▶ **What to work on**
Arrange everything from the line containing "Given: Open the VCS menu" down to the end of the items as a Markdown table with the columns No. and Line. Skip blank lines and leave the pictures out.

[Data on locating visible targets]
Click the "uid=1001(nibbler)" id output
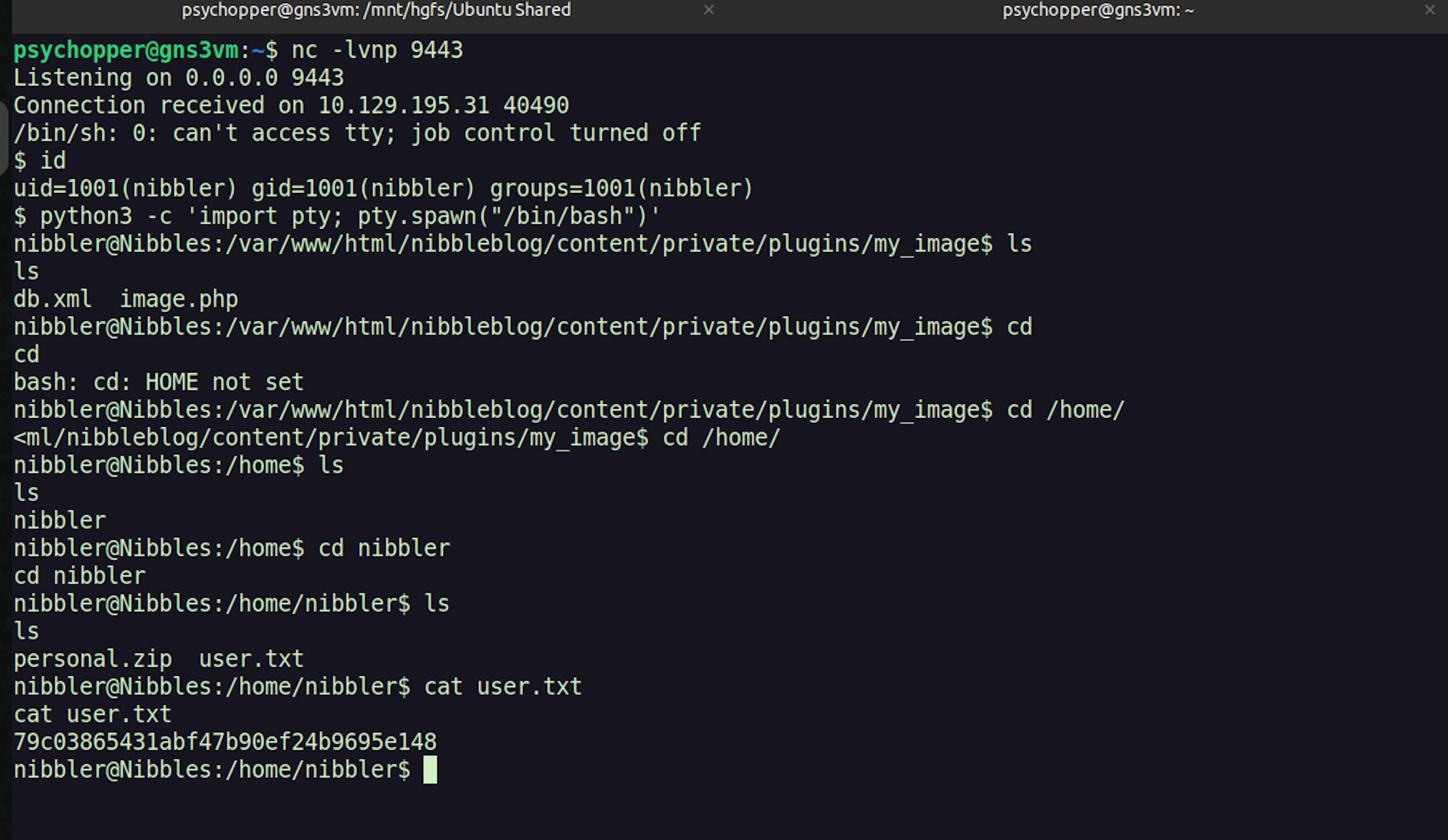This screenshot has height=840, width=1448. [x=125, y=189]
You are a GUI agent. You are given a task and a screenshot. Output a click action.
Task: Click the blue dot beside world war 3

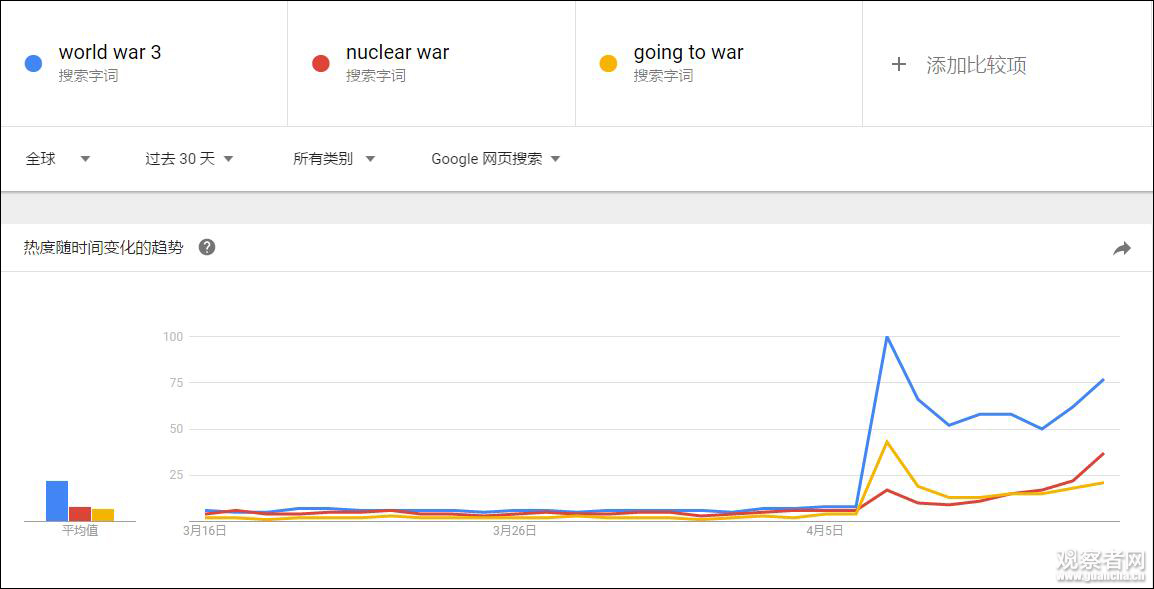(x=33, y=64)
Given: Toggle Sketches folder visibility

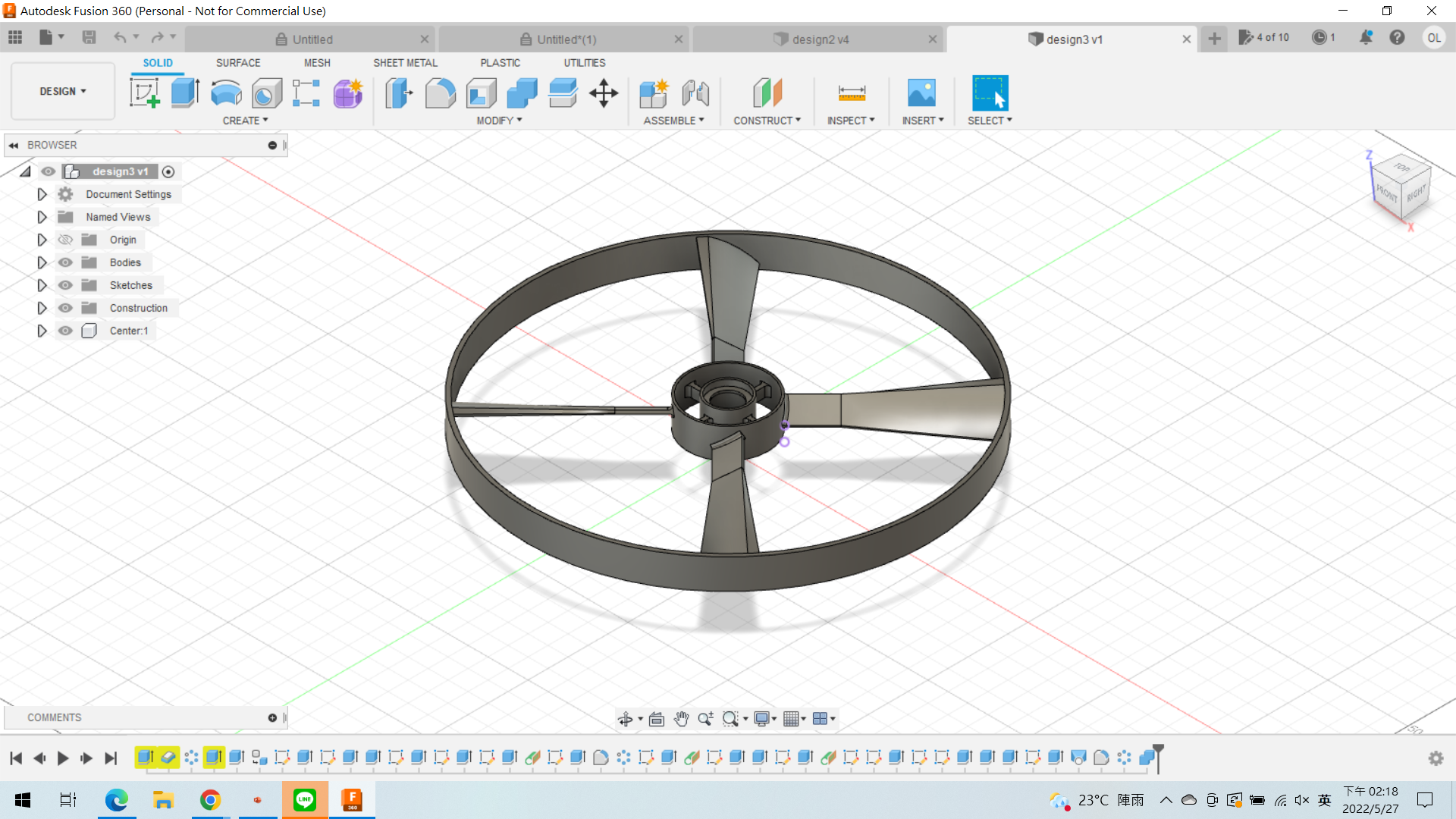Looking at the screenshot, I should [66, 285].
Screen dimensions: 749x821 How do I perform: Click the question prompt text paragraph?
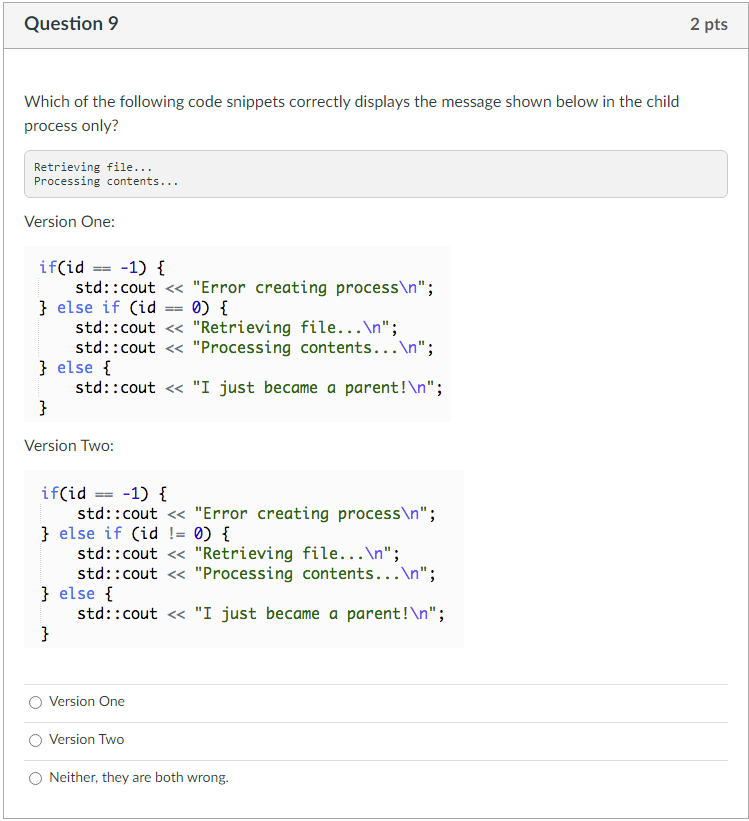[350, 113]
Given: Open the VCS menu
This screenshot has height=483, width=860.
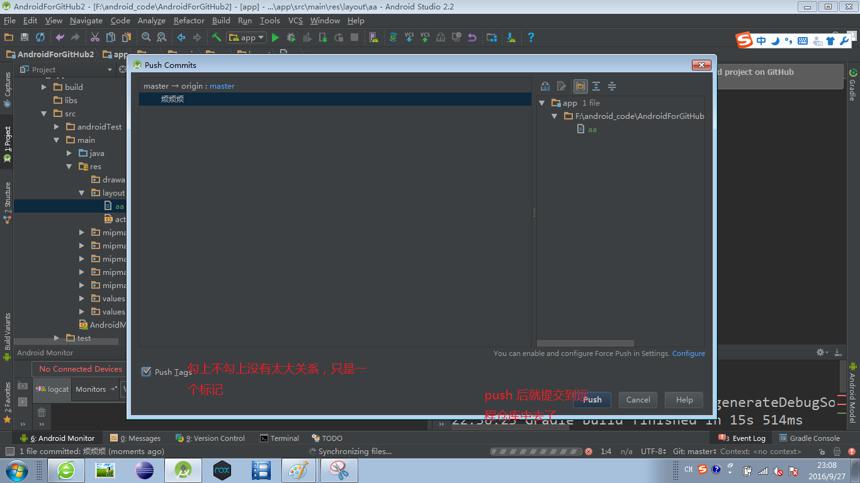Looking at the screenshot, I should [295, 21].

▶ **The solution**
| No. | Line |
|---|---|
| 1 | Given: Open the VCS menu |
| 2 | This screenshot has height=483, width=860. |
| 3 | Looking at the screenshot, I should [295, 21]. |